PROBLEM TO WORK ON
Below, find the line containing "You are a computer-use agent."; from there to the final line, print every line exactly and skip the pictures.

DATA

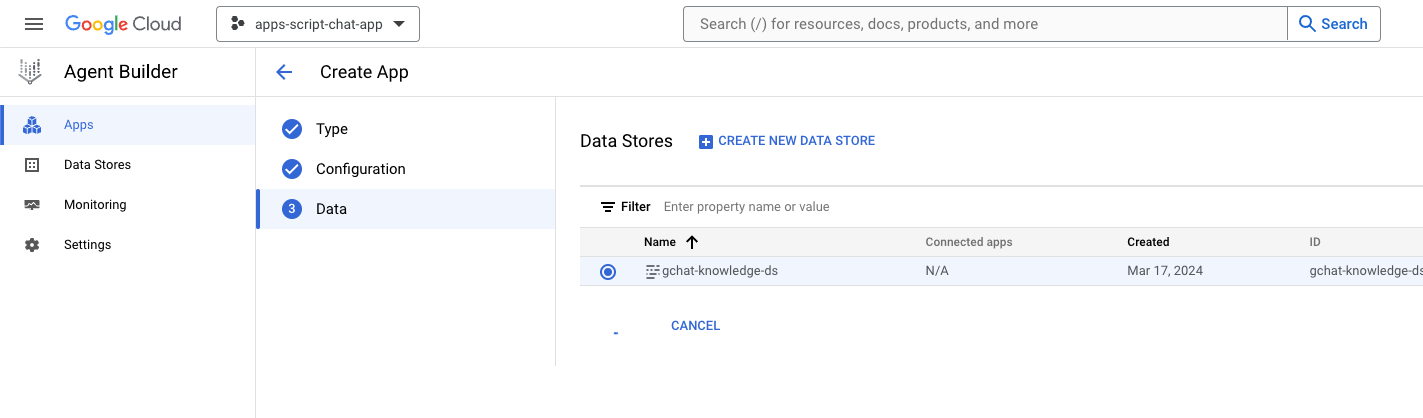Click the Settings gear icon
The height and width of the screenshot is (418, 1423).
click(x=32, y=245)
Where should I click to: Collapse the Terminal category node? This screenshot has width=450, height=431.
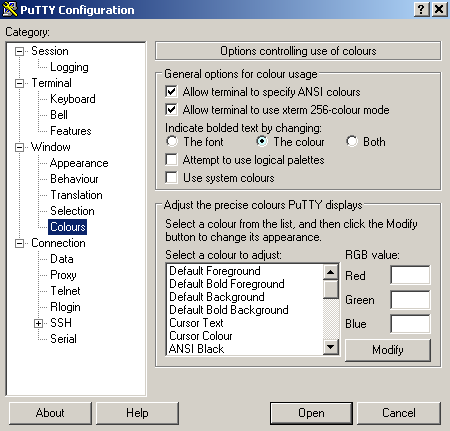(20, 83)
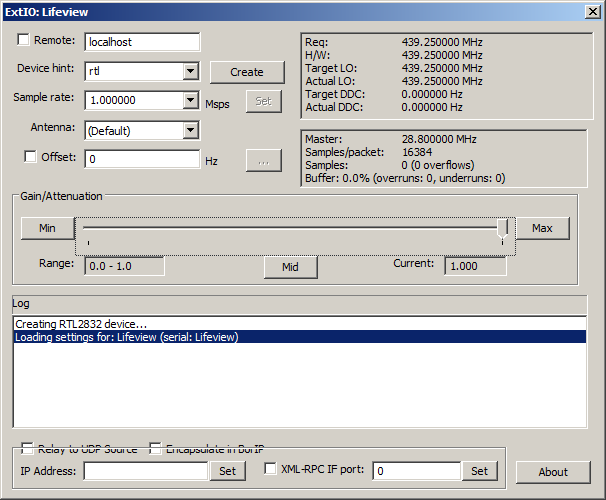Set gain to Mid
The image size is (606, 500).
pyautogui.click(x=290, y=267)
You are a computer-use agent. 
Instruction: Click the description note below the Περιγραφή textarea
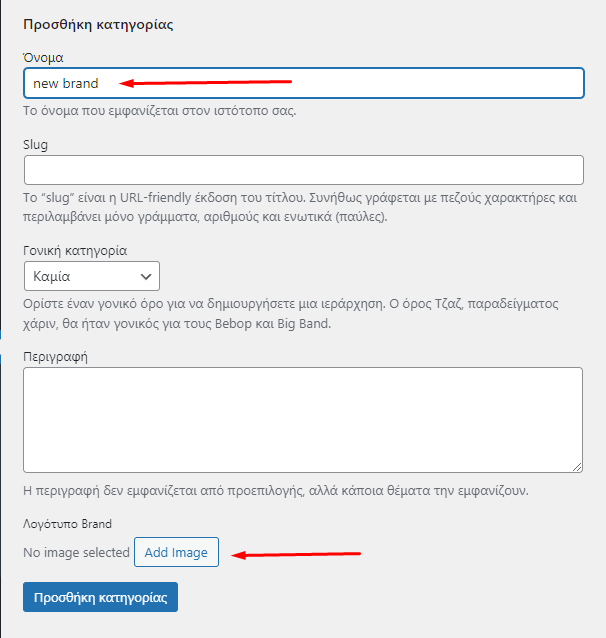pos(282,491)
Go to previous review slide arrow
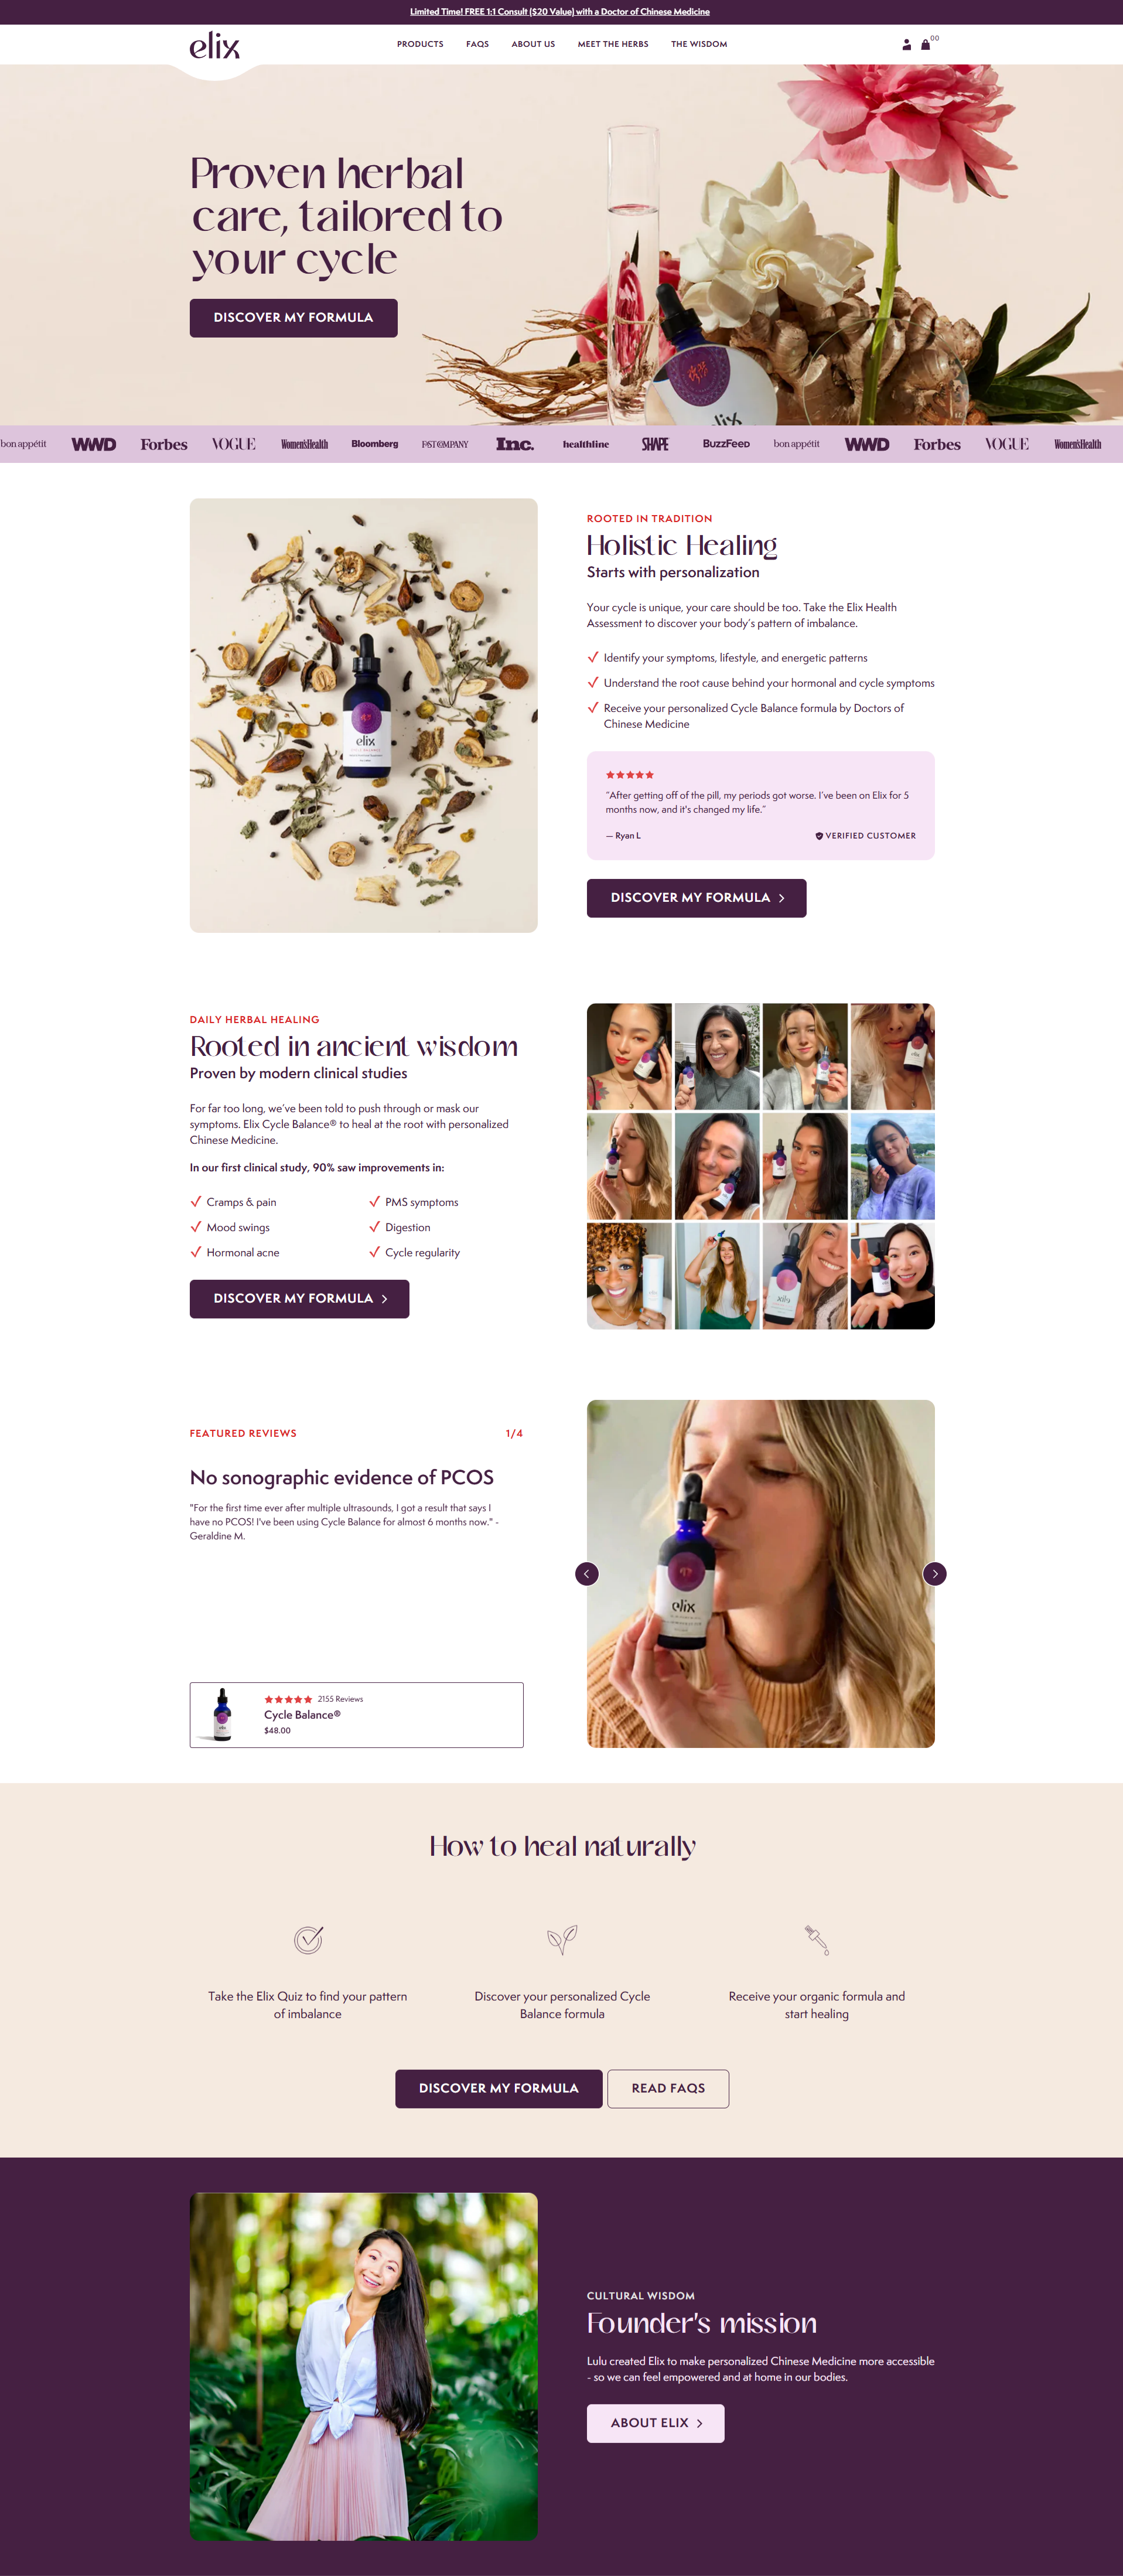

WRITTEN RESPONSE
You are a computer-use agent. 
Instruction: Click the description note below the Περιγραφή textarea
pos(282,491)
Go to previous review slide arrow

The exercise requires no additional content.